Stored items
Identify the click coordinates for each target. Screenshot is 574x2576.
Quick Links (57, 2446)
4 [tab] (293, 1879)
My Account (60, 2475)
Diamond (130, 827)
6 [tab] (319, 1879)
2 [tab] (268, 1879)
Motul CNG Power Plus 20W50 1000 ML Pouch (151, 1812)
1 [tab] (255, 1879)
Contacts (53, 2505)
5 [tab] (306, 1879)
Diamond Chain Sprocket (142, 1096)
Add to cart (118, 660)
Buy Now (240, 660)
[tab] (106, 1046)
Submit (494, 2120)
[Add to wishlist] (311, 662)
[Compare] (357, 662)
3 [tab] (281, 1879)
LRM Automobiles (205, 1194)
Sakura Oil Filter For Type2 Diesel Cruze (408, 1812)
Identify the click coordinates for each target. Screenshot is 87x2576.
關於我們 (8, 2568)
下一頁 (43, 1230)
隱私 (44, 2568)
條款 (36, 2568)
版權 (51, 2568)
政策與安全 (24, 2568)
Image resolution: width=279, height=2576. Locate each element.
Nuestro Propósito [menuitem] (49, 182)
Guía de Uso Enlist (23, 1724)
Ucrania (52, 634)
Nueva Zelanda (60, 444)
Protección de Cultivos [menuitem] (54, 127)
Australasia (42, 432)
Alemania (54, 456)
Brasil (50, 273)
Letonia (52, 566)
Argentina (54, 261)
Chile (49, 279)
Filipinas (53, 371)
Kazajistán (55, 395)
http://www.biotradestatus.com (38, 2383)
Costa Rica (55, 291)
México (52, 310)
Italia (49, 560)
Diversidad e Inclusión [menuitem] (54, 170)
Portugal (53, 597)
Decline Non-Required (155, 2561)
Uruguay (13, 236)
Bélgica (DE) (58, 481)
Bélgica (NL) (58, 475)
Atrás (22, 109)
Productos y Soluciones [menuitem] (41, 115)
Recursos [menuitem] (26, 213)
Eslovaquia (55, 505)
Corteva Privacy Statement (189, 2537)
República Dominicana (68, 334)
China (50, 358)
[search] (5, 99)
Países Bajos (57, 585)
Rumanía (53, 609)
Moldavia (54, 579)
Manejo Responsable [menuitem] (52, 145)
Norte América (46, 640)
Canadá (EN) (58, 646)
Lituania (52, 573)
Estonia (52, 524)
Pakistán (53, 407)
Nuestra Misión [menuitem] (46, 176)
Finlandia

_What to do_. The lines above are to be retyped exactly, with none omitted.

_Result of the exercise_.
Identify the click coordinates for each target. Screenshot is 574x2576.
Quick Links (57, 2446)
4 [tab] (293, 1879)
My Account (60, 2475)
Diamond (130, 827)
6 [tab] (319, 1879)
2 [tab] (268, 1879)
Motul CNG Power Plus 20W50 1000 ML Pouch (151, 1812)
1 [tab] (255, 1879)
Contacts (53, 2505)
5 [tab] (306, 1879)
Diamond Chain Sprocket (142, 1096)
Add to cart (118, 660)
Buy Now (240, 660)
[tab] (106, 1046)
Submit (494, 2120)
[Add to wishlist] (311, 662)
[Compare] (357, 662)
3 [tab] (281, 1879)
LRM Automobiles (205, 1194)
Sakura Oil Filter For Type2 Diesel Cruze (408, 1812)
Identify the click coordinates for each target. Screenshot is 87x2576.
關於我們 (8, 2568)
下一頁 (43, 1230)
隱私 (44, 2568)
條款 (36, 2568)
版權 (51, 2568)
政策與安全 (24, 2568)
Image resolution: width=279, height=2576. Locate each element.
Nuestro Propósito [menuitem] (49, 182)
Guía de Uso Enlist (23, 1724)
Ucrania (52, 634)
Nueva Zelanda (60, 444)
Protección de Cultivos [menuitem] (54, 127)
Australasia (42, 432)
Alemania (54, 456)
Brasil (50, 273)
Letonia (52, 566)
Argentina (54, 261)
Chile (49, 279)
Filipinas (53, 371)
Kazajistán (55, 395)
http://www.biotradestatus.com (38, 2383)
Costa Rica (55, 291)
México (52, 310)
Italia (49, 560)
Diversidad e Inclusión [menuitem] (54, 170)
Portugal (53, 597)
Decline Non-Required (155, 2561)
Uruguay (13, 236)
Bélgica (DE) (58, 481)
Bélgica (NL) (58, 475)
Atrás (22, 109)
Productos y Soluciones [menuitem] (41, 115)
Recursos [menuitem] (26, 213)
Eslovaquia (55, 505)
Corteva Privacy Statement (189, 2537)
República Dominicana (68, 334)
China (50, 358)
[search] (5, 99)
Países Bajos (57, 585)
Rumanía (53, 609)
Moldavia (54, 579)
Manejo Responsable [menuitem] (52, 145)
Norte América (46, 640)
Canadá (EN) (58, 646)
Lituania (52, 573)
Estonia (52, 524)
Pakistán (53, 407)
Nuestra Misión [menuitem] (46, 176)
Finlandia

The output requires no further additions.